Task directions ->
Can you edit these lines so that every "Locate an element on the screen" reads "Point out an element on the screen" instead, with nothing else changed?

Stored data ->
*** Block opens ***

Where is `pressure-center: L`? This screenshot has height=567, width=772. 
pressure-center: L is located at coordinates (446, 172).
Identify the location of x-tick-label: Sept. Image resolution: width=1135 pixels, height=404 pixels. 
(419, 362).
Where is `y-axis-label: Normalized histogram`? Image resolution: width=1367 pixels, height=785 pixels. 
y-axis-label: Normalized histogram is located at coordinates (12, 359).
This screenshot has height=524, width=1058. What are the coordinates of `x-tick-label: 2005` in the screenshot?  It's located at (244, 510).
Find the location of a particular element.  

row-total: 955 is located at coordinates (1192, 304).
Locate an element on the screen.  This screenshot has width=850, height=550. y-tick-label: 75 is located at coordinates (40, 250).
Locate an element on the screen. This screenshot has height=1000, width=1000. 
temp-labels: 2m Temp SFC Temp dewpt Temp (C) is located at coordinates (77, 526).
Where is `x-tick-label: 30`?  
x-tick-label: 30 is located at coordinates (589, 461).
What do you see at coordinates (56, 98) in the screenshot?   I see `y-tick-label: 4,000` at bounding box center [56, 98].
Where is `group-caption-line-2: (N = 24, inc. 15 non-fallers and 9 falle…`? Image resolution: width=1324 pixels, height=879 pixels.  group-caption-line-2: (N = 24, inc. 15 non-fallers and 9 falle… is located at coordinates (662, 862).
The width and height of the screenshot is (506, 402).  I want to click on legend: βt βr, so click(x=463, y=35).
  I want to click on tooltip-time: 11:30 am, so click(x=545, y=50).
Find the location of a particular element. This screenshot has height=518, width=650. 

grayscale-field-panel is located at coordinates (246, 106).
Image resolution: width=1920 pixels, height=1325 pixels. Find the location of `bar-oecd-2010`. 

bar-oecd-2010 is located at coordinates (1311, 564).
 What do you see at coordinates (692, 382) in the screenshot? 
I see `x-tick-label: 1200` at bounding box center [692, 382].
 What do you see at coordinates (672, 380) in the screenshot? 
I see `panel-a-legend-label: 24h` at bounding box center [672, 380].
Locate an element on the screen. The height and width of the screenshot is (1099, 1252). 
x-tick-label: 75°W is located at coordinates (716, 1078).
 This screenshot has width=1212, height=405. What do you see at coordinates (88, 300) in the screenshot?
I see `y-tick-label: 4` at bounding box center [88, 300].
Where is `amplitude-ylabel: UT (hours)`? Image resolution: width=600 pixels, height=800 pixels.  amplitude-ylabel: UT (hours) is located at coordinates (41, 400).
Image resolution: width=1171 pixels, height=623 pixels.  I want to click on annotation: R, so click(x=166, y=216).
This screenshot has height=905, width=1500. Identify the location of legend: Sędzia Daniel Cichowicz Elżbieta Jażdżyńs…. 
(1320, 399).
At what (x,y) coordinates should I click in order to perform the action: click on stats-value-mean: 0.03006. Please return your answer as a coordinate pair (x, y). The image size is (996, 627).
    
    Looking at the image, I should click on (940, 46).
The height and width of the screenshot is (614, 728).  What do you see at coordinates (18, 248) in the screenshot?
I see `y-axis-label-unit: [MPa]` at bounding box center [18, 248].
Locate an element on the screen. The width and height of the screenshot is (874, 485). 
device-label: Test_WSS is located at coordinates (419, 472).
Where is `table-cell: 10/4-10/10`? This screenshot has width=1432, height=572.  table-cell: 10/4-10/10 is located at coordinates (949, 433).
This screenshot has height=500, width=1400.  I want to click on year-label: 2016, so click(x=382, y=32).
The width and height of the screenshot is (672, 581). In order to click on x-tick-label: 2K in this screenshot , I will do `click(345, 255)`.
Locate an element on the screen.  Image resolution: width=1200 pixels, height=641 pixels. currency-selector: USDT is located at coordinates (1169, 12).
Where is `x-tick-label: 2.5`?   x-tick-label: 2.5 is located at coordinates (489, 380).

*** Block closes ***

Solution for this problem ->
Where is `pressure-center: L`? This screenshot has height=567, width=772. 
pressure-center: L is located at coordinates (446, 172).
Identify the location of x-tick-label: Sept. Image resolution: width=1135 pixels, height=404 pixels. 
(419, 362).
Where is `y-axis-label: Normalized histogram`? Image resolution: width=1367 pixels, height=785 pixels. 
y-axis-label: Normalized histogram is located at coordinates (12, 359).
This screenshot has height=524, width=1058. What are the coordinates of `x-tick-label: 2005` in the screenshot?  It's located at (244, 510).
Find the location of a particular element.  

row-total: 955 is located at coordinates (1192, 304).
Point out an element on the screen.  This screenshot has width=850, height=550. y-tick-label: 75 is located at coordinates (40, 250).
Point out an element on the screen. This screenshot has height=1000, width=1000. 
temp-labels: 2m Temp SFC Temp dewpt Temp (C) is located at coordinates (77, 526).
Where is `x-tick-label: 30`?  
x-tick-label: 30 is located at coordinates (589, 461).
What do you see at coordinates (56, 98) in the screenshot?   I see `y-tick-label: 4,000` at bounding box center [56, 98].
Where is `group-caption-line-2: (N = 24, inc. 15 non-fallers and 9 falle…`? Image resolution: width=1324 pixels, height=879 pixels.  group-caption-line-2: (N = 24, inc. 15 non-fallers and 9 falle… is located at coordinates (662, 862).
The width and height of the screenshot is (506, 402).  I want to click on legend: βt βr, so click(x=463, y=35).
  I want to click on tooltip-time: 11:30 am, so click(x=545, y=50).
Find the location of a particular element. This screenshot has height=518, width=650. 

grayscale-field-panel is located at coordinates (246, 106).
Image resolution: width=1920 pixels, height=1325 pixels. Find the location of `bar-oecd-2010`. 

bar-oecd-2010 is located at coordinates (1311, 564).
 What do you see at coordinates (692, 382) in the screenshot? 
I see `x-tick-label: 1200` at bounding box center [692, 382].
 What do you see at coordinates (672, 380) in the screenshot? 
I see `panel-a-legend-label: 24h` at bounding box center [672, 380].
Point out an element on the screen. The height and width of the screenshot is (1099, 1252). 
x-tick-label: 75°W is located at coordinates (716, 1078).
 This screenshot has width=1212, height=405. What do you see at coordinates (88, 300) in the screenshot?
I see `y-tick-label: 4` at bounding box center [88, 300].
Where is `amplitude-ylabel: UT (hours)`? Image resolution: width=600 pixels, height=800 pixels.  amplitude-ylabel: UT (hours) is located at coordinates (41, 400).
Image resolution: width=1171 pixels, height=623 pixels.  I want to click on annotation: R, so click(x=166, y=216).
This screenshot has height=905, width=1500. Identify the location of legend: Sędzia Daniel Cichowicz Elżbieta Jażdżyńs…. 
(1320, 399).
At what (x,y) coordinates should I click in order to perform the action: click on stats-value-mean: 0.03006. Please return your answer as a coordinate pair (x, y). The image size is (996, 627).
    
    Looking at the image, I should click on (940, 46).
The height and width of the screenshot is (614, 728).  What do you see at coordinates (18, 248) in the screenshot?
I see `y-axis-label-unit: [MPa]` at bounding box center [18, 248].
Point out an element on the screen. The width and height of the screenshot is (874, 485). 
device-label: Test_WSS is located at coordinates (419, 472).
Where is `table-cell: 10/4-10/10`? This screenshot has width=1432, height=572.  table-cell: 10/4-10/10 is located at coordinates (949, 433).
This screenshot has height=500, width=1400.  I want to click on year-label: 2016, so click(x=382, y=32).
The width and height of the screenshot is (672, 581). In order to click on x-tick-label: 2K in this screenshot , I will do `click(345, 255)`.
Point out an element on the screen.  Image resolution: width=1200 pixels, height=641 pixels. currency-selector: USDT is located at coordinates (1169, 12).
Where is `x-tick-label: 2.5`?   x-tick-label: 2.5 is located at coordinates (489, 380).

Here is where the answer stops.